Then I should order a new MoBo and CPU?


----------



## Tumbleweed36 (May 14, 2005)

*Re: Continuous short beeps on BOOT*

First of all, the operative word here is potential cause of failure. We need to look at the CPU and motherboard differently.

If you got it off the CPU, that might be fine. CPU's are pretty darn hardy, so that would be the best chance of not harming anything on the CPU.

You didn't mention how much is down in the sockets or if it is simply on top of the little holes on the board. Therefore, I don't know if you got enough down in there to short things or not, so can't say about the board. 

So, my questions, were you able to clean the CPU pretty well up with 90+ alcohol?
Are you just assuming it is down in the motherboard socket, or is it simply up on top of the grid where the CPU inserts?
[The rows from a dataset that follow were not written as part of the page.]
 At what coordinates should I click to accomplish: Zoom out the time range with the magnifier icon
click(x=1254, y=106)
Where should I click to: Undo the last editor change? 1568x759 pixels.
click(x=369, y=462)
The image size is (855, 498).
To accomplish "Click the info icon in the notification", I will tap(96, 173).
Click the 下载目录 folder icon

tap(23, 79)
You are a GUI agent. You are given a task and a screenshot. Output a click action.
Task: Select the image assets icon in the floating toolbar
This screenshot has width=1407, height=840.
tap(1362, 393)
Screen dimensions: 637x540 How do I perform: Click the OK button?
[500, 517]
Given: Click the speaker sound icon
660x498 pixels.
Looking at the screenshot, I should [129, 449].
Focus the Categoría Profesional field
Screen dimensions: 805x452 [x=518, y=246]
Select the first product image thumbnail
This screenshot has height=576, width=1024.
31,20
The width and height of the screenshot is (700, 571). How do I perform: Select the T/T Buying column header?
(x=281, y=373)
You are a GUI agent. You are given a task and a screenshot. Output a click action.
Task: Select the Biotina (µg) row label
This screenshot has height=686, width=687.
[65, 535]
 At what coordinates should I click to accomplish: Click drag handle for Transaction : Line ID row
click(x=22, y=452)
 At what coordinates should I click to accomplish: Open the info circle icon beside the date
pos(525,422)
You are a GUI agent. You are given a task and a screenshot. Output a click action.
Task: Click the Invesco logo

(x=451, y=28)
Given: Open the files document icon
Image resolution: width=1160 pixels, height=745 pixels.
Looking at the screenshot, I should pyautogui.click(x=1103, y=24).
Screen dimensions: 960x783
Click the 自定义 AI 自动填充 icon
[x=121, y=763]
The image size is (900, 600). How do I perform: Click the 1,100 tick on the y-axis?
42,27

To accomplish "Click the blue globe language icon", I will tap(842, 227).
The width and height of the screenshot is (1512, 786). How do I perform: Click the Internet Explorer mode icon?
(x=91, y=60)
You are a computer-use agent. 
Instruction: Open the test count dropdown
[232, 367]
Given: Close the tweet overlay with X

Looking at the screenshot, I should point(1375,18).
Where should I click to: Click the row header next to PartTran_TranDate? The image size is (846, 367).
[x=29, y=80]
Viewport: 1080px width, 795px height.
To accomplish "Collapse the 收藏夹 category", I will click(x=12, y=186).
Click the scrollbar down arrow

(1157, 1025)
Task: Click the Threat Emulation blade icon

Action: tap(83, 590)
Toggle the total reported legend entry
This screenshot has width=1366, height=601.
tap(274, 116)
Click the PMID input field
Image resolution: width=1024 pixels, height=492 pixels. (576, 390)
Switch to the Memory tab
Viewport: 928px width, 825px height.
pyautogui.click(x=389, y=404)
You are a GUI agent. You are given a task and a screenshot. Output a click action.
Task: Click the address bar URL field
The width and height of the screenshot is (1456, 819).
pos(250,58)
Tell us more about that issue before you go too far.

BTW, you did mention it would run after some beeps, so that indicates to me, your issues might be elsewhere and there might not be any paste in those holes, but only you can tell that....I can't see it. 

If it in fact starts, beeps, then runs, that indicates the CPU is most likely fine, so we need to get more details on the possible contamination of the thermal paste on the CPU socket.


----------



## Alavatar (Mar 26, 2009)

*Re: Continuous short beeps on BOOT*



Tumbleweed36 said:


> First of all, the operative word here is potential cause of failure. We need to look at the CPU and motherboard differently.
> 
> If you got it off the CPU, that might be fine. CPU's are pretty darn hardy, so that would be the best chance of not harming anything on the CPU.
> 
> ...


I have not cleaned the CPU because I did not know what would be a safe solution would be to use. What is 90+ alcohol and is it generally available in general computer stores?



Tumbleweed36 said:


> Are you just assuming it is down in the motherboard socket, or is it simply up on top of the grid where the CPU inserts? Tell us more about that issue before you go too far.


It is an assumption that there is some paste in the holes on the board, but I am fairly certain of it.




Tumbleweed36 said:


> BTW, you did mention it would run after some beeps, so that indicates to me, your issues might be elsewhere and there might not be any paste in those holes, but only you can tell that....I can't see it.
> 
> If it in fact starts, beeps, then runs, that indicates the CPU is most likely fine, so we need to get more details on the possible contamination of the thermal paste on the CPU socket.


Ok. I'll look again to see how much is in the socket.

Thank you so much for your help! ray:


----------



## Tumbleweed36 (May 14, 2005)

*Re: Continuous short beeps on BOOT*

You can get either a thermal paste cleaner from a computer store, or plain old 90+ proof alcohol can be purchased in any drug store or even places like Wally World. Just don't get plain old rubbing alcohol (70+ or so), because it has too much intert in there to be good for your rig.

Plan of action, clean off the CPU first.

Make sure you don't have that paste in the holes or be fairly certain you don't.

Then, reapply the thermal paste back on the CPU/Heatsink using this method:

Applying Artic Silver Thermal Paste

Then, start out and try to bench test this rig as follows:

Bench Test Your System


----------



## Alavatar (Mar 26, 2009)

*Re: Continuous short beeps on BOOT*

So, I cleaned the CPU and motherboard; still beeped. Received and installed the new PSU; still beeps.

So, I ran Memtest86+ again. No errors. But, I noticed it was testing my memory at 400MHz when it should have been testing it at 533 MHz since it is PC2 8500. So, I forced my motherboard to run the RAM at 1:2.66 ratio and re-ran Memtest86+. Low and behold, several errors started popping up. I have since ordered another 4GB of RAM, this time Corsair brand instead of G.Skill. We'll see if that makes a difference next week when it arrives.


----------



## Tumbleweed36 (May 14, 2005)

*Re: Continuous short beeps on BOOT*

Do keep us posted on this issue, and have a great weekend.


----------



## Alavatar (Mar 26, 2009)

*Re: Continuous short beeps on BOOT*

Okie dokie.

I received the RAM, but the computer was still sick. So, I ordered another CPU/Motherboard combo (This time an ASUS motherboard, but the same Processor). With the new CPU and Motherboard the computer runs smooth and runs well! No problems at all!

So, root cause was probably the CPU/Motherboard interaction.


----------



## Tumbleweed36 (May 14, 2005)

*Re: Continuous short beeps on BOOT*

Great news, at least you got it up and running. Have a great weekend.


----------